Estas semanas me he encontrado con dos comentarios sobre IA y medicina que me han hecho recordar algunas cosas de hace dos décadas.
La semana pasada en Sumapositiva intervenía como invitado Juan Luis Hortelano hablando sobre la IA y la medicina. Un artículo muy interesante ya que además de ver la importancia de conocer como funciona un sistema para poder organizarlo e informatizarlo (y usar la IA para mejorarlo) y de como la reglamentación de la UE nos aboca a la insignificancia, muestra como la IA impacta realmente en la vida de las personas: permitiendo que curen mejor. Por cierto que cuando Juan Luis contó la parte Quibim una empresa que usa la IA para analizar imágenes médicas me cayeron algunas lágrimas por las mejillas: me acordé de un buen amigo que no está con nosotros y que fue un pionero en estos temas… Me lo apunté para contarlo en el blog.

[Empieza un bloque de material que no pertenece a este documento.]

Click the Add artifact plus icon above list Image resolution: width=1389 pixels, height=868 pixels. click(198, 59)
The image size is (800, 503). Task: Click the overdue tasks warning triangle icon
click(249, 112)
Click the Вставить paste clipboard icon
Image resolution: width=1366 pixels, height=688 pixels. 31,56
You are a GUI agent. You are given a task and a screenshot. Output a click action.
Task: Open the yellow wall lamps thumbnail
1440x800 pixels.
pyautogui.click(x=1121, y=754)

Y hoy me he acordado de esta historia al leer una publicación en Error500 sobre IA y diagnóstico médico. Y me han vuelto a caer dos lágrimas al leerlo. Así que como decía el clásico poeta español, mientras nos acordemos de las personas éstas no estarán realmente fuera de nuestras vidas. Y estos artículos me han recordado la historia de un muy buen amigo: Javier.

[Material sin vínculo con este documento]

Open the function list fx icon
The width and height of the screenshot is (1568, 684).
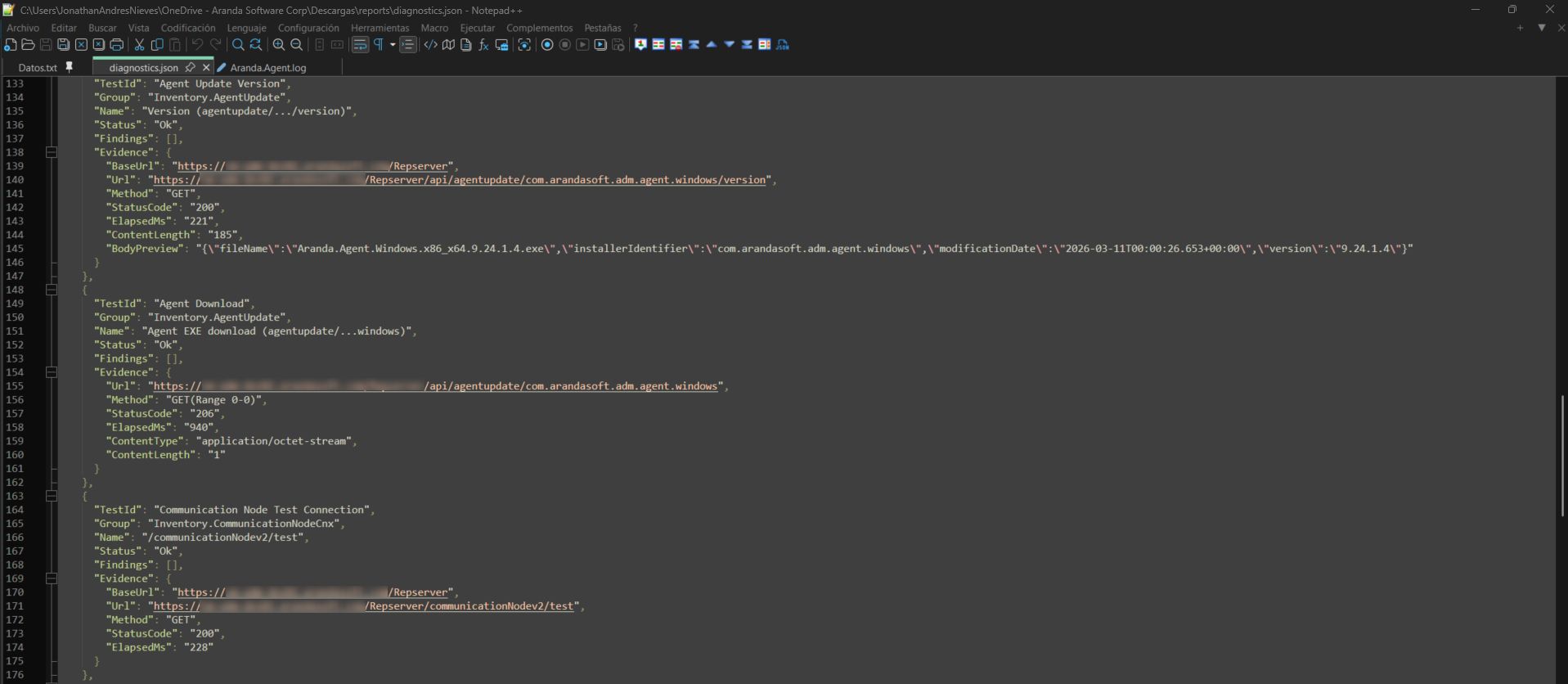click(x=483, y=45)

Javier era familia política un poco lejana. Pero cuando lo conocí hicimos buenas migas. Era médico de familia, pero le gustaban mucho las nuevas tecnologías. Empezó a interesarse por los modernos medios de diagnóstico. Y cuando apenas se conocía compró una máquina para hacer ecografías. El decía que era de lo poco que un médico de familia podía permitirse para su consulta del pueblo. También empezó a usar la informática muy pronto. Por cierto que se convirtió en toda una eminencia en el uso de los ecógrafos. Llegó un momento en el que ganaba muchísimo más dinero dando clases de ecografía que en su trabajo de médico de familia.

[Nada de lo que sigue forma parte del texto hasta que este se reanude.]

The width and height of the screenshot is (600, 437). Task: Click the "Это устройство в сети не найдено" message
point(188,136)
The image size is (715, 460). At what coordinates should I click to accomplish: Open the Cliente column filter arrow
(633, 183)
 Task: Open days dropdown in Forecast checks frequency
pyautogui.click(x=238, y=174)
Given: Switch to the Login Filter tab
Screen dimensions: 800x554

Hace 20 años me llamó. Se había puesto a investigar y a la vez a hacer su tesis doctoral. El tema que había escogido era una investigación para tratar de buscar indicios de cáncer de mama usando la ecografía. Recuerdo que él opinaba que era una técnica más barata y menos invasiva que las radiografías, pero requería buscar sistemas más claros que solo el instinto y la experiencia del médico o del radiólogo. Me pidió ayuda para tratar de obtener información, patrones, estadísticas, relaciones… con la base de datos que había acumulado. Tenía 6.000 historias médicas de mujeres a las que había tratado, con las ecografías impresas en distintos momentos del tratamiento. Y también si habían cursado cáncer, fechas de inicio, tratamientos, resultados, análisis clínicos… todo también en papel. Su idea era pasarlo todo a una base de datos y luego ir buscando tendencias que le permitiesen mejorar las predicciones de desarrollar el cáncer partiendo de ecografías de las mamas.
Y la idea me encantó, además de ser estimulante intelectualmente me permitía tratar de ayudar a que otros no pasaran por perder a familiares muy cercano de cáncer.
Nos pusimos manos a la obra. En una primera fase monté una aplicación con bases de datos relacionales, para informatizar todos los historiales médicos. Pero hace 20 años la tecnología no es la de ahora. Escanear las ecografías y guardarlas en la base de datos era fácil. Pero que el software viese algo allí estaba fuera de nuestro alcance. Recuerdo que hablando con Javier, al final creamos tres vistas de la mamá y un código sobre lo que la ecografía veía en cada casa. El pasaba esa información a las tres vistas en dos dimensiones, para luego montar un modelo en tres dimensiones. Siguiendo sus instrucciones ahora el programa podía entender lo que había en esas imágenes. Y se pasó un años “digitalizando” expedientes médicos y pasando datos de las ecografías al sistema que el PC podía entender. Con otros documentos de texto si que compramos un módulo OCR y un escáner y pasábamos la información de los análisis clínicos de forma más rápida.
Casi tres años estuve colaborando con él. Ampliamos varias veces las bases de datos, cree modelos de filtros para que él tuviese fácil el buscar relaciones. Y estábamos ya viendo herramientas de análisis de datos más potentes, cuando llegó la tragedia. Javier murió de un ataque al corazón el primer día de sus vacaciones de verano. Fue algo totalmente imprevisto. Y ahí se quedaron todos los datos. La tesis doctoral empezada, la investigación a la mitad. Contacté con el director de tesis, pero me decía que no sabía como seguir su trabajo.
Viendo los dos artículos del principio, pensé todo lo que Javier podría haber hecho por sus pacientes usando todas estas herramientas modernas. Que podría haber desarrollado y haber mejorado de la salud de todos nosotros. Pero bueno es solo nostalgia y recuerdos de algo que pasó y que no volverá.